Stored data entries
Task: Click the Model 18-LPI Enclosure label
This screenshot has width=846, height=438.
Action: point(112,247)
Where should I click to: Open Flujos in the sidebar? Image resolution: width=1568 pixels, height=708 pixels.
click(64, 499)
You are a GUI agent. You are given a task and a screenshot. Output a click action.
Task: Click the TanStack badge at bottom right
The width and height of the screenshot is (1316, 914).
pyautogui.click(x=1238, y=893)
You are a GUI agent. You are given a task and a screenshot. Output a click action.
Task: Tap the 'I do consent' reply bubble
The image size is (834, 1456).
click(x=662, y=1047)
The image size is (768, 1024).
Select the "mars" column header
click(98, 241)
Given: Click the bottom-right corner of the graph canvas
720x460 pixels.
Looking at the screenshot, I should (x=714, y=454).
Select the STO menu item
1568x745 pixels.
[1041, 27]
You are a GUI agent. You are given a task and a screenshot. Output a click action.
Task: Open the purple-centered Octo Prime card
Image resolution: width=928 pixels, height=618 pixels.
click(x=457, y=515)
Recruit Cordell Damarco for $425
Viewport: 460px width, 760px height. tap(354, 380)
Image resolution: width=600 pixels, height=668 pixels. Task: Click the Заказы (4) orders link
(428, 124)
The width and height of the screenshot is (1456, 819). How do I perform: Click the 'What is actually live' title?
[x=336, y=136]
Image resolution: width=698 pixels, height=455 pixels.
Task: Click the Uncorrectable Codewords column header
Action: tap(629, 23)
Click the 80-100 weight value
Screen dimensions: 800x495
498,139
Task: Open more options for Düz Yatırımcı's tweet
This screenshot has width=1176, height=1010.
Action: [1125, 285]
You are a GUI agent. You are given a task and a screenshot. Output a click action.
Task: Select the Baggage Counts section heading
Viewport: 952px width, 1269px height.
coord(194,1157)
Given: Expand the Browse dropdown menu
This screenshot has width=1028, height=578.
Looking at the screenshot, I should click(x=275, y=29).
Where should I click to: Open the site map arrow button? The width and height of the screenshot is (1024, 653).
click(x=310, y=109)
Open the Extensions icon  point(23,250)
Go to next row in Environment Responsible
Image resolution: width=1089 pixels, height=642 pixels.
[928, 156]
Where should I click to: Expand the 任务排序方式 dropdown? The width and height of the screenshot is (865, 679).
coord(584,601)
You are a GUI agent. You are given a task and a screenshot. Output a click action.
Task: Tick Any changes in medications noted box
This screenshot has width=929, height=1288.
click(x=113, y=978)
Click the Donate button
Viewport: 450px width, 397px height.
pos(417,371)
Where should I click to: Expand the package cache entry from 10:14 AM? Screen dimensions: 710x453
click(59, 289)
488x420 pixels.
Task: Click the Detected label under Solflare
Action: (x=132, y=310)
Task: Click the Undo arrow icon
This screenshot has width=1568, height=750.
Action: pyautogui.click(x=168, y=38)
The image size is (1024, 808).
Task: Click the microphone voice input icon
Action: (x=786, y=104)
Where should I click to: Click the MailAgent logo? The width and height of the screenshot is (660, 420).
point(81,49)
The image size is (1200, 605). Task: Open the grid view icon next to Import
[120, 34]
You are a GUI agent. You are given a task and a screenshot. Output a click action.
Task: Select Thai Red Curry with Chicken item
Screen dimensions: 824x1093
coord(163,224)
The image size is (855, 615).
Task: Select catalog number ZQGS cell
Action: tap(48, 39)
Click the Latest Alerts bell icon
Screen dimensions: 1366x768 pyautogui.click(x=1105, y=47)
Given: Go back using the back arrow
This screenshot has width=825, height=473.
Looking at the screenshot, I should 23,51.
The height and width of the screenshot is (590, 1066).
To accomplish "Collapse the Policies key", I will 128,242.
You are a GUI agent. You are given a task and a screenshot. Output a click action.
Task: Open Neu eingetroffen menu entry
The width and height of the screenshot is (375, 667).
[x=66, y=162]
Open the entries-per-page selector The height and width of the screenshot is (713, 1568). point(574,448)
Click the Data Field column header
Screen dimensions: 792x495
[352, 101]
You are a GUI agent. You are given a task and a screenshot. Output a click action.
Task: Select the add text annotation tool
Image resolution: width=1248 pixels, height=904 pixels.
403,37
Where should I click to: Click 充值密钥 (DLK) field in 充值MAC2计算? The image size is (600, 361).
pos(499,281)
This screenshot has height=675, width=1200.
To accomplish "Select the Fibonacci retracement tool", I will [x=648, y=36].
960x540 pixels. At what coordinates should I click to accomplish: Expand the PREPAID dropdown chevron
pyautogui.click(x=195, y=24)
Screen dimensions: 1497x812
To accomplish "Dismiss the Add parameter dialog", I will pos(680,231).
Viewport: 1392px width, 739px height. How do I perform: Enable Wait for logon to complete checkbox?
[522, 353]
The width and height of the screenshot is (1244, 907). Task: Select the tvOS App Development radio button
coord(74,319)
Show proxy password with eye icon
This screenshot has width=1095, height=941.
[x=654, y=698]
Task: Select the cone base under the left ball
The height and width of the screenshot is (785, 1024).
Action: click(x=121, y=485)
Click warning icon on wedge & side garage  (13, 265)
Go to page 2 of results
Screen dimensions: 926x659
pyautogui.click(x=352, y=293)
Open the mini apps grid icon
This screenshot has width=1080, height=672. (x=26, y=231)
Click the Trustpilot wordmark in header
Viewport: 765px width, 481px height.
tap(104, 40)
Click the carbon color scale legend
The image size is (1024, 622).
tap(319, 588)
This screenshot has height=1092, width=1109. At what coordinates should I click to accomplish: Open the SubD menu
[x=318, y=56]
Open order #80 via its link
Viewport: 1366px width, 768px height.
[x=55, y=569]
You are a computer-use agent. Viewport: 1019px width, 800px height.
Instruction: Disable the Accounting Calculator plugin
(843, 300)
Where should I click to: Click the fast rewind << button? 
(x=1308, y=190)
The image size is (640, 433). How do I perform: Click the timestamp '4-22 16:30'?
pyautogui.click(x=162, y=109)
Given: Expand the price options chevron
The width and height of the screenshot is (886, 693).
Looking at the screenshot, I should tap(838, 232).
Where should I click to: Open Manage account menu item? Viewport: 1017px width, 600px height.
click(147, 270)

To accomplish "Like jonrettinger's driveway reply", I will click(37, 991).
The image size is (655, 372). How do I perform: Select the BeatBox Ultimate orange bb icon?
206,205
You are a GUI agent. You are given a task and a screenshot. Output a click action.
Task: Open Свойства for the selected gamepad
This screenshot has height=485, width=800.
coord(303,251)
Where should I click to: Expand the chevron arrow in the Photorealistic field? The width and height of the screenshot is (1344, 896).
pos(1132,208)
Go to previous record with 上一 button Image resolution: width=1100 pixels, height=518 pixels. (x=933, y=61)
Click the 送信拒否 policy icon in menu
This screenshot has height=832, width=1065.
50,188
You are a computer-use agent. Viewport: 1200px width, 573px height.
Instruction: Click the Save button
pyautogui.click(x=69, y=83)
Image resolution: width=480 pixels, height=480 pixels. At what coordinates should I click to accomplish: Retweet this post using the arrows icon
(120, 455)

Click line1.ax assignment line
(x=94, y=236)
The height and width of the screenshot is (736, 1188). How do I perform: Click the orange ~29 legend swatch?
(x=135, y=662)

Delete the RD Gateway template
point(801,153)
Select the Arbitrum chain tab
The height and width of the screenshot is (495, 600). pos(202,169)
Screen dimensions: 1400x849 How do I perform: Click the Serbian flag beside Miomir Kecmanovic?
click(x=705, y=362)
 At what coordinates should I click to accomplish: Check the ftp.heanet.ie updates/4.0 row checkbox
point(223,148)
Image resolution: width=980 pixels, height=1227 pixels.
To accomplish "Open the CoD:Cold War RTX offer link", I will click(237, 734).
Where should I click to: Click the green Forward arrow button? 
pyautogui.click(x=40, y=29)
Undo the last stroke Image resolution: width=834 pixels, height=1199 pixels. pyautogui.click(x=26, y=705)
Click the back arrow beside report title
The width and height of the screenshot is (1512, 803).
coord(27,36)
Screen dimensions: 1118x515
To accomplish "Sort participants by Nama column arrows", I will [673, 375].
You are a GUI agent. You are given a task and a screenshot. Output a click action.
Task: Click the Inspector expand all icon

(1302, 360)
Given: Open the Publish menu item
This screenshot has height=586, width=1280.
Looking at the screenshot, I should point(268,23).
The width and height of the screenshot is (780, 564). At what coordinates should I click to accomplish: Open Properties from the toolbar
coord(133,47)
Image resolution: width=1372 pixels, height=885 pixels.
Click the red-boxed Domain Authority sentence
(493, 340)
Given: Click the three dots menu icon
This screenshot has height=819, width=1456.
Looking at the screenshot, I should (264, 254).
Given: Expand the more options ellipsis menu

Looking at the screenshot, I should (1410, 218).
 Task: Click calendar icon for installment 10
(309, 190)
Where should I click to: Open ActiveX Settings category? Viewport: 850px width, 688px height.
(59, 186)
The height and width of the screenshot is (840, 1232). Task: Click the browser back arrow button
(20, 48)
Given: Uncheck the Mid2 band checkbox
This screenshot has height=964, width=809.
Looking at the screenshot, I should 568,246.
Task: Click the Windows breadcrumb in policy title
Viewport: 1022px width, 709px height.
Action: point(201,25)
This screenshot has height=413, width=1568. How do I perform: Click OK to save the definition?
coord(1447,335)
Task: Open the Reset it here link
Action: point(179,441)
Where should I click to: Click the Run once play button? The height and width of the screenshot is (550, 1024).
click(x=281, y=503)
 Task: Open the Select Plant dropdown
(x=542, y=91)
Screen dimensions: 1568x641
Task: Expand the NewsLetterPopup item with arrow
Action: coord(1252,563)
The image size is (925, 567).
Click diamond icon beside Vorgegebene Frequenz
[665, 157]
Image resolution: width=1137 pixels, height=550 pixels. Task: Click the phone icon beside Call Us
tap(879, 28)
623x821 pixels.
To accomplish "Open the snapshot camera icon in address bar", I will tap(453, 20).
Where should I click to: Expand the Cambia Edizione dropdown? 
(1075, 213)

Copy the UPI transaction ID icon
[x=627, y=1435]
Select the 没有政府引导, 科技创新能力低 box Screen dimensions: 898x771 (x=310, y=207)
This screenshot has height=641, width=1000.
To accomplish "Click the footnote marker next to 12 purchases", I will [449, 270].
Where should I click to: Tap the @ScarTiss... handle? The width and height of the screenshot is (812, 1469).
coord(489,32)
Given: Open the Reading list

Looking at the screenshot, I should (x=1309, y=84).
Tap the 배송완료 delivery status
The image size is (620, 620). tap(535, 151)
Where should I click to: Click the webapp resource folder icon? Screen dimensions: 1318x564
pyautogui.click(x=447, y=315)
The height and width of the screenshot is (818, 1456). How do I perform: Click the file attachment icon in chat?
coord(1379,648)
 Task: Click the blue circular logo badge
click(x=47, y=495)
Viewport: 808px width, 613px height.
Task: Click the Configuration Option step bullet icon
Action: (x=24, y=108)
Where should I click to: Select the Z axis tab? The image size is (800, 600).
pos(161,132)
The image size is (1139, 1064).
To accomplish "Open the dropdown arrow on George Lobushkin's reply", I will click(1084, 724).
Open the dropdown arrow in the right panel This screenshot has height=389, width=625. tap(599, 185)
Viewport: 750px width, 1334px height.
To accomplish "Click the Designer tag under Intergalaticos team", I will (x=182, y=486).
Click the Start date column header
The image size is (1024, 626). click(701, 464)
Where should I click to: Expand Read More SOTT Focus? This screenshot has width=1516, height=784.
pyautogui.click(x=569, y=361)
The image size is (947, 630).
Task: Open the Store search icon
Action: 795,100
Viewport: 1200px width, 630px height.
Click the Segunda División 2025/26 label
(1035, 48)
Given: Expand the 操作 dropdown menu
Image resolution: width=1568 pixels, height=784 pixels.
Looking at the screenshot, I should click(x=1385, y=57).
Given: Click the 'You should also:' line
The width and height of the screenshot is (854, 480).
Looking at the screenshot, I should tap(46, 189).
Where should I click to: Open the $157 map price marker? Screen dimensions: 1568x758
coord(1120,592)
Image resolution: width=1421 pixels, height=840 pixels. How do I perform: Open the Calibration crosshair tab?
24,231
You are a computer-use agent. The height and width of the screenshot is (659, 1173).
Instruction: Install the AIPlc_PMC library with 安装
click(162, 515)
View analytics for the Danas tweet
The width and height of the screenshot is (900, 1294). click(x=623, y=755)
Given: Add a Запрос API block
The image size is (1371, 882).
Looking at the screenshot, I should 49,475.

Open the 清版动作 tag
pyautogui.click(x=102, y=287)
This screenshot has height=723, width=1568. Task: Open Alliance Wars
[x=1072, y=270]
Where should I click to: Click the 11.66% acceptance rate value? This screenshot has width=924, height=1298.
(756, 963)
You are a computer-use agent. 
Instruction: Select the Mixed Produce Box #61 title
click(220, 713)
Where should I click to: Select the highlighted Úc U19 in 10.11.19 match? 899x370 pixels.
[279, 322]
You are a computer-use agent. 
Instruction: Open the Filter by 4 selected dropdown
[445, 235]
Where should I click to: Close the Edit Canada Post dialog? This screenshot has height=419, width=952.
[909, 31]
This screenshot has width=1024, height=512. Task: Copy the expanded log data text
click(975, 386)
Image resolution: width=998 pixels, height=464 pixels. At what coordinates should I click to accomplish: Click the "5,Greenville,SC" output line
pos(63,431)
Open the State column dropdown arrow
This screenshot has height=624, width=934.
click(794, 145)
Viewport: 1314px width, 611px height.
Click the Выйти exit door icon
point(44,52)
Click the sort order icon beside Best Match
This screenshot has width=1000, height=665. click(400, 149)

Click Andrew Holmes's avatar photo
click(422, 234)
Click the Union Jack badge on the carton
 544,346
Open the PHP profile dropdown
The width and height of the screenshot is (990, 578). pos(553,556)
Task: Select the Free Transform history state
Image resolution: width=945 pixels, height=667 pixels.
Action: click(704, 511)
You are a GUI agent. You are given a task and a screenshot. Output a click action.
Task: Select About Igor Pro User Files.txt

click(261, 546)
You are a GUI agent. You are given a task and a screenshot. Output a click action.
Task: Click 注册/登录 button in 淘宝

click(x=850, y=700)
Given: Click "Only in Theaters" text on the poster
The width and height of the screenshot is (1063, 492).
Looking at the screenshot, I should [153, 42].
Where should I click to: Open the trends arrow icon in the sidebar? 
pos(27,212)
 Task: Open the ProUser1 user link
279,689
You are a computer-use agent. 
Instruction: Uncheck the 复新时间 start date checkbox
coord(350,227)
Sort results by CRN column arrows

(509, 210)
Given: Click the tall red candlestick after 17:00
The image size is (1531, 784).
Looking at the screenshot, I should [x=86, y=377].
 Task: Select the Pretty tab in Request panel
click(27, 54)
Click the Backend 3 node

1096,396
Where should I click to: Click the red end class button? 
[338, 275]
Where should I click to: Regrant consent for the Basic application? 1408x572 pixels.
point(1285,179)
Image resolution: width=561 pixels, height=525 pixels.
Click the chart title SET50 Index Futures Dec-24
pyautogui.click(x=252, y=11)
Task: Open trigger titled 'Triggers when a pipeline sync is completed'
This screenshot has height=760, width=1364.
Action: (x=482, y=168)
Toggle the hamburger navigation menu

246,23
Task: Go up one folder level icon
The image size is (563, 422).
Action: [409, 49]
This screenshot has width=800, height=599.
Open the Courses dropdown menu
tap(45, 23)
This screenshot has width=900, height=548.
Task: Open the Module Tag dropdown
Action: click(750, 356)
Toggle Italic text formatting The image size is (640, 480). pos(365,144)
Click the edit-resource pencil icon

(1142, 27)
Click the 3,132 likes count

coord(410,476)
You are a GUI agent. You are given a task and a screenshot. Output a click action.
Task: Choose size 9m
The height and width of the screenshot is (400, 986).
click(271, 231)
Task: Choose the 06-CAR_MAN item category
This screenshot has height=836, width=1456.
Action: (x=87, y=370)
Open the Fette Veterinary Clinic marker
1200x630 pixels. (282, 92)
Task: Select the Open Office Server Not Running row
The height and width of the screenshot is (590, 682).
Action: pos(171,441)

=== Problem to solve ===
Above are the records; copy each line from them that includes the string "bottom".

=== Final answer ===
Task: Click the TanStack badge at bottom right
Given: Click the bottom-right corner of the graph canvas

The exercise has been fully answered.